How soon will the good times roll, if ever?
Eck, the head coach at Idaho the past three seasons, comes to UNM with credentials similar to those of Dennis Franchione (1992-97), though with far less head-coaching experience. Franchione, like Eck highly successful at the NCAA 1-AA/FCS level, took the Lobos to their first bowl game in 16 years and to a Western Athletic Conference divisional title before leaving for TCU.
It wasn’t easy. Fran, as he was known for headline purposes, went 24-32 with just one winning season during his first five years at UNM before skedaddling after his breakout year in 1997. And Franchione never had to deal with NIL and the transfer portal.
Clearly, Eck’s path to success here is littered with obstacles. Since Mendenhall’s departure on Dec. 6 after just one season, the UNM roster has been decimated by portal defections.
Quarterback Devon Dampier, the straw that stirred the Lobos’ drink during Mendenhall’s one and only campaign, is headed for Utah.

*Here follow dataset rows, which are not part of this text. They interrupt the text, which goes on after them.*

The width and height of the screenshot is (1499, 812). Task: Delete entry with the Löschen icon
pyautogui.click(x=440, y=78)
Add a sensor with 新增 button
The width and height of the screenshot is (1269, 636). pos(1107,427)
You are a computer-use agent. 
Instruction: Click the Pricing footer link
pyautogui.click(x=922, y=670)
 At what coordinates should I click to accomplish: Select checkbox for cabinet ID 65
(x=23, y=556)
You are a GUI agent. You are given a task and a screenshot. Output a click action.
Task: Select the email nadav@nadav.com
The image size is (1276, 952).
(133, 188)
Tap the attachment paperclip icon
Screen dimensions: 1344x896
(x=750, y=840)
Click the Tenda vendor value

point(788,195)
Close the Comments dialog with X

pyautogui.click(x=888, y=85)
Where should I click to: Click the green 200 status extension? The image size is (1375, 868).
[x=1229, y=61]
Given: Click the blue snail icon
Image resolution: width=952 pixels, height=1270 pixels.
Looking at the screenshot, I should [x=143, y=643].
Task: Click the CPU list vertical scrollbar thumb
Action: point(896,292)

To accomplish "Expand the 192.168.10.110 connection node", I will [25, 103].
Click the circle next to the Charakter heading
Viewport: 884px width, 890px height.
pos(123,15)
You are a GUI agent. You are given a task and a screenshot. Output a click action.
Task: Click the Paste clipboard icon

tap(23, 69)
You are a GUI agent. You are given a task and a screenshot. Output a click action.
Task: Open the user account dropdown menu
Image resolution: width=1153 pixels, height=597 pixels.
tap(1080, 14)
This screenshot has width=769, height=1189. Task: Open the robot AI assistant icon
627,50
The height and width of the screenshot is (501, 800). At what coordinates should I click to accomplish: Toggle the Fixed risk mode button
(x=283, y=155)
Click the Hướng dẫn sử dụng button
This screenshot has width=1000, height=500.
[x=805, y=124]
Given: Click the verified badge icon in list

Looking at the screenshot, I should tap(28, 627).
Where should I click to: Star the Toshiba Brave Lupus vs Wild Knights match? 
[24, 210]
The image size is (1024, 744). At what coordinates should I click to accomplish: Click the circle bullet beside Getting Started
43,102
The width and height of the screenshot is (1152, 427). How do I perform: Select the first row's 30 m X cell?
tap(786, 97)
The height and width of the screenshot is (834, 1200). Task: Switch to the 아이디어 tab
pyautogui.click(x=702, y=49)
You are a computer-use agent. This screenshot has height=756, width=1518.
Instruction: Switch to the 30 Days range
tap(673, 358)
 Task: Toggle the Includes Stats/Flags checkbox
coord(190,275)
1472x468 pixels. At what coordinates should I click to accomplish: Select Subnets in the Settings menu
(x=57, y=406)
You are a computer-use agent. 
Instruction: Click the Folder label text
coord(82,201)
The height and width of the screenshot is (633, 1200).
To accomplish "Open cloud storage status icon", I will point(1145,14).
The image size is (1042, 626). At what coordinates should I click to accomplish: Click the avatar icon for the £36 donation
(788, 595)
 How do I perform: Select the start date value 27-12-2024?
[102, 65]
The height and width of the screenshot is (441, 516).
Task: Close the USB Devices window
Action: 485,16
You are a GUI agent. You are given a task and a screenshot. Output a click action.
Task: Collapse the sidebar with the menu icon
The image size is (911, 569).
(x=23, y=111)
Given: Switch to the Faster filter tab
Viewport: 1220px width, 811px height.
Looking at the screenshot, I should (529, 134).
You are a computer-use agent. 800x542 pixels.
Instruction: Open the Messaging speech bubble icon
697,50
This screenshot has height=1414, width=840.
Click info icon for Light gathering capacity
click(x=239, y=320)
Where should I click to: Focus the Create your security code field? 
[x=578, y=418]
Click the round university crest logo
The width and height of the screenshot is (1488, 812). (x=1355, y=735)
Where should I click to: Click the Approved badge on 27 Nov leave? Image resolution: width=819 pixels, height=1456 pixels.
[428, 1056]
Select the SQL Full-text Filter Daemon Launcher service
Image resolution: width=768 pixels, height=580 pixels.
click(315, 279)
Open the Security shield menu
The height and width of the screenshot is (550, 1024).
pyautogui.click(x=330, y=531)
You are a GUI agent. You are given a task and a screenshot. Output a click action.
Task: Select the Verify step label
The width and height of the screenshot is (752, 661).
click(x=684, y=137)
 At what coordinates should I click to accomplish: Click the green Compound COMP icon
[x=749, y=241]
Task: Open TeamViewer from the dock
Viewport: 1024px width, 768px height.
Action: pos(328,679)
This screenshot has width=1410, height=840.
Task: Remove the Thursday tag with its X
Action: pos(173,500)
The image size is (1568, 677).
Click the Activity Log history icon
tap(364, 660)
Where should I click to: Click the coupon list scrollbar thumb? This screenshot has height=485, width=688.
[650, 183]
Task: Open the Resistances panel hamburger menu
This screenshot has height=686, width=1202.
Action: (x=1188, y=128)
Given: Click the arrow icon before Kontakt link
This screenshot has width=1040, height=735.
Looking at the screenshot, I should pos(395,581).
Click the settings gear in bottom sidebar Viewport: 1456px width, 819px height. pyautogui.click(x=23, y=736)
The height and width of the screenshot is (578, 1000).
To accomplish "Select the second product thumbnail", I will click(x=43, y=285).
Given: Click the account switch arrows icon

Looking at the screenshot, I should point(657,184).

Running back Eli Sanders (1,076 yards rushing) has offers from Arkansas, Michigan State, Virginia Tech, Stanford and Memphis.
Former Cleveland High School wide receiver Luke Wysong (69 receptions) has committed to Arizona, where former UNM head coach Danny Gonzales, the guy who recruited him to UNM, is an assistant.
In fact, eight players responsible for 214 of Dampier’s 226 completions are in the portal. So, as well, are all eight of the Lobos who earned all-Mountain West honors, whether first-team, second-team or honorable mention.
Eck, though, brings impressive credentials as a program builder. That’s why Lovo hired him.
As Eck noted at Tuesday’s introductory news conference at the Pit, Idaho had enjoyed just two winning seasons in the 22 years before his arrival. He gave the Vandals three winning seasons in a row, going 26-13 and taking Idaho to the FCS playoffs all three years.
He knows something about the portal, having lost eight players to FBS programs after the 2023 season. The Vandals nonetheless went 10-4 this season, beat Wyoming (which Mendenhall’s Lobos failed to do) and played unbeaten and top-ranked FBS power Oregon to the hilt before losing 24-14.
And there’s how he did it: full tilt.
During his three seasons at Idaho, the Vandals went for it on fourth down 84 times — converting exactly half of them.
“I believe you need to be aggressive,” he said after Tuesday’s news conference. “I think the kids respond to that.
“If we make errors, I never want to make a conservative error. … I don’t want (his players) playing tentative and slow. If occasionally they’re going 100 miles an hour and make a mistake, I can live with a full-speed error. That’s how I want to coach.”
Home attendance more than doubled, Eck said, during his three years at Idaho.
He looked at the crowd of 11,149 that attended the UNM men’s basketball victory over Western New Mexico and said he believed that kind of enthusiasm could easily transfer to a consistently winning football program.
The odds of that happening, he said, will increase once Boise State, Colorado State, Utah State, Fresno State and San Diego State leave the Mountain West Conference starting in the fall of 2016. Smaller pond, bigger fish.
Yet, Franchione, Joe Morrison in 1982 and Rocky Long in 2008 all left, in part, because they didn’t see winning seasons rewarded with sell-out crowds. Those damn fans, Long grumbled on the way out.
New Mexico, though, hasn’t had a consistently winning program, producing conference championships and the like, since the late 1950s-early 60s, before college football went two-platoon.
Eck coached the past three seasons in the shadow of Boise State, for decades the gem of Group of Five football — not just winning, not just winning consistently, but consistently winning big.
Can it be done at New Mexico? Is Eck the guy who can do it?
Stokes, Lovo, the Regents, et al, are betting on it.